Explanation of symbols

１０目的信号抽出装置
１１分離行列算出部
１２目的信号抽出部
１１１分離行列初期値算出部
１１２事前情報保持部
１１３無音区間検出部 DESCRIPTION OF SYMBOLS 10 Target signal extraction apparatus 11 Separation matrix calculation part 12 Objective signal extraction part 111 Separation matrix initial value calculation part 112 Prior information holding part 113 Silent section detection part

Claims

Observe mixed signals including target signals coming from multiple directions with multiple sensors, determine the time series for each frequency based on the observation signals from these multiple sensors, analyze the time series for independent components, A target signal extraction device comprising separation matrix calculation means for obtaining a separation matrix, and target signal extraction means for extracting a target signal from the mixed signal using the separation matrix for each frequency,
The separation matrix calculation means includes
An objective signal extraction apparatus characterized in that a separation matrix is obtained by independent component analysis based on a criterion of maximum posterior probability.

The separation matrix calculation means includes
The separation matrix is obtained by independent component analysis based on a criterion of maximum a posteriori probability using a separation matrix estimated based on a frequency response from a target signal source to a sensor as prior information. Signal extraction device.

The separation matrix calculation means includes
The separation matrix is obtained by independent component analysis based on a criterion of maximum a posteriori probability using a separation matrix estimated using a signal in a section in which only an interference signal exists as prior information.

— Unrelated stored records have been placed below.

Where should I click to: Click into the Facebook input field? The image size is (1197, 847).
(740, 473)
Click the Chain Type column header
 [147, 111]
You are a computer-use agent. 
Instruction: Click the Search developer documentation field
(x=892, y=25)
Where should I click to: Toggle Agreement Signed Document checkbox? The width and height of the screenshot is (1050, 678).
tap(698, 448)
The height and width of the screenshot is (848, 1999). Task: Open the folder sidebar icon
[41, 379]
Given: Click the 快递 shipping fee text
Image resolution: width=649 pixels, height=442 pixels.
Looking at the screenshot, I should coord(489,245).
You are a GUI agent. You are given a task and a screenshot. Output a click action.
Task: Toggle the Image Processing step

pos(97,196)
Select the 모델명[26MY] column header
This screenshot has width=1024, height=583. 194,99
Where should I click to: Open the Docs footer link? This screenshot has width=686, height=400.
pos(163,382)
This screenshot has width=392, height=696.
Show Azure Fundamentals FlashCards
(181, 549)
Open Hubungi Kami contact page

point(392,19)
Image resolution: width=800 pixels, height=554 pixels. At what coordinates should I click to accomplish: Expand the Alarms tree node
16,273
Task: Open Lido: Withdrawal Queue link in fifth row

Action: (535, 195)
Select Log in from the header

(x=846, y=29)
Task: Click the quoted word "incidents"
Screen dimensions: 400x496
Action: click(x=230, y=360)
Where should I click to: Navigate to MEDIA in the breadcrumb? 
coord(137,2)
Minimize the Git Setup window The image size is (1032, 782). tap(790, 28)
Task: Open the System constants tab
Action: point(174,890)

The target signal extraction device described.

The separation matrix calculation means includes
Using the signal of the section where only the interference signal exists, using the separation matrix estimated based on the minimum energy constraint condition as a priori information, the separation matrix is obtained by independent component analysis based on the criterion of the maximum posterior probability The target signal extraction device according to any one of claims 1 to 3.

The separation matrix calculation means includes
5. The separation matrix is obtained by independent component analysis based on a criterion of maximum posterior probability using a separation matrix estimated using correlation of observation signals of each channel as prior information. 2. The target signal extraction device according to item 1.

The separation matrix calculation means includes
2. The separation matrix is obtained by independent component analysis based on a criterion of maximum posterior probability, using as a priori information a separation matrix estimated based on a constraint that the correlation of observation signals of each channel is zero. 6. The target signal extraction device according to any one of items 1 to 5.

A signal observation step of observing a mixed signal including a target signal, coming from a plurality of directions, by a plurality of sensors;
A frequency domain transforming step for obtaining a time series for each frequency based on observation signals from the plurality of sensors;
A separation matrix calculation step for obtaining a separation matrix for each frequency by performing independent component analysis based on a criterion of maximum posterior probability for the time series obtained in the frequency domain transformation step;
A target signal extraction method comprising: a target signal extraction step of extracting a target signal from the mixed signal using the separation matrix obtained in the separation matrix calculation step.

On the computer,
A prior information estimation step for estimating an initial value of a separation matrix for extracting a target signal from a mixed signal as prior information;
A separation matrix calculation step for obtaining a separation matrix by sequentially updating the prior information estimated in the prior information estimation step using independent component analysis based on a criterion of maximum posterior probability;
A program for executing a target signal extraction step of extracting a target signal from a mixed signal using the separation matrix obtained in the separation matrix calculation step.